Health care workers did not have enough protective equipment. They had to reuse masks for days, carrying them home in brown paper bags labeled with their names. Some ended up wearing trash bags in place of surgical gowns.

Cindy Zolnierek, CEO of the Texas Nurses Association, said health care workers in Texas saw the dire shortages of protective equipment in other places. Now, Zolnierek said, they’re wondering, “will we be faced with what New York saw, what Michigan saw, what we saw occur in Europe?”

Three months after hospitals faced the most severe shortages, things have started to get better.

For instance, 3M, which makes N95 masks, has doubled its production to make more than a billion of them a year.
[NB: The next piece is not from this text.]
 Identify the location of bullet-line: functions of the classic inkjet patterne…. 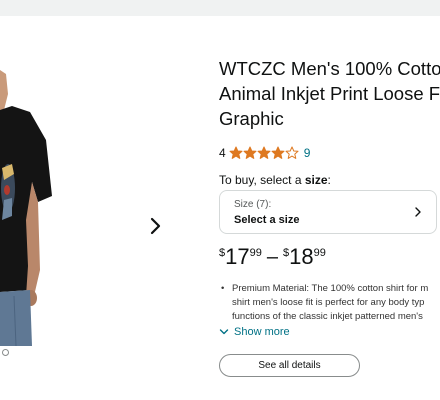
(328, 316).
But it said the demand for masks still exceeds supply.

“The spike in demand is really, really massive,” said Dan Hearsch, a managing director at AlixPartners.
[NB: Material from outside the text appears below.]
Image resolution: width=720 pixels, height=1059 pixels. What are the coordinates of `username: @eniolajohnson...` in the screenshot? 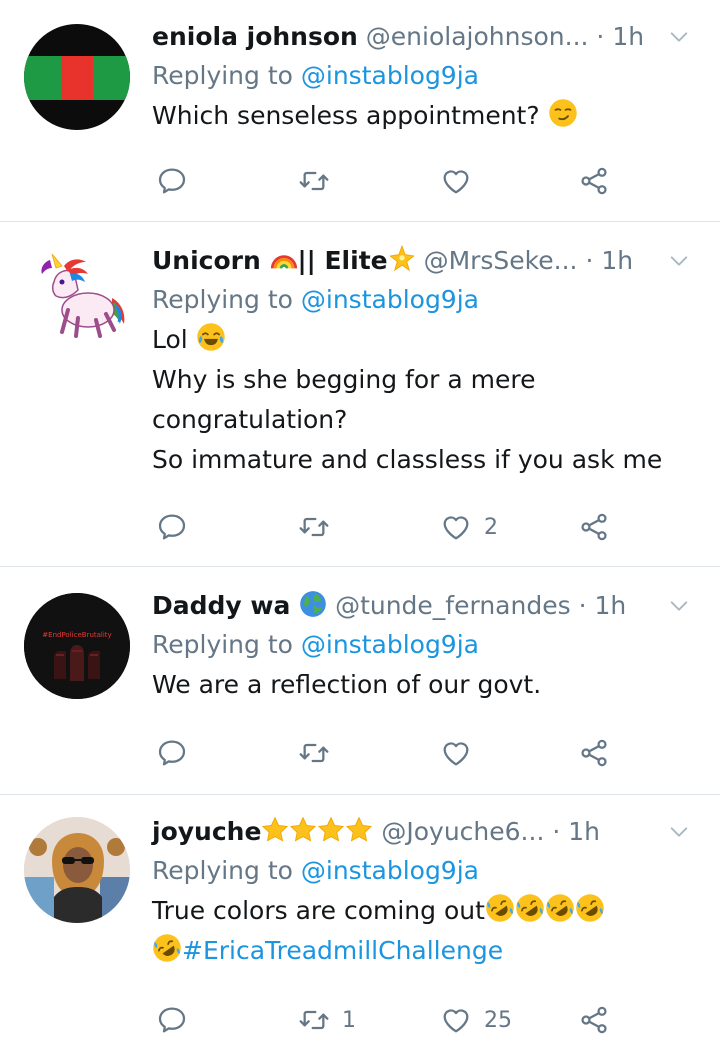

His wife is a nurse in Detroit, one of the cities that was hit hardest in the spring.

“In the heat of COVID, at least here in Detroit, it was 15, 20 times a day that nurses would have to put on a new mask, a new gown,” Hearsch said.

It’s especially hard to meet the need for N95 masks; they’re made with a special kind of fabric.
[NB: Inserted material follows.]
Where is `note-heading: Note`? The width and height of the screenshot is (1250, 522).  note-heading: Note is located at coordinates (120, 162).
“In terms of the really good-quality N95 masks, there’s a bottleneck because you can’t just set up a new company and start selling those things. It’s months of regulation,” said Lloyd Armbrust, who started a manufacturing company in Texas that makes surgical masks and can make N95s, but hasn’t received approval yet.

But some people are optimistic that health care workers will have enough protective equipment this time.

Steven A. Melnyk, who teaches supply chain management at Michigan State University, said that’s partly because other countries have flattened the curve.

“If you take a look at the [European Union], if you take a look at Canada, if you take a look at other countries, Australia, for example, you’ll see that they’re on the downside significantly,” Melnyk said.

That means less competition for protective gear.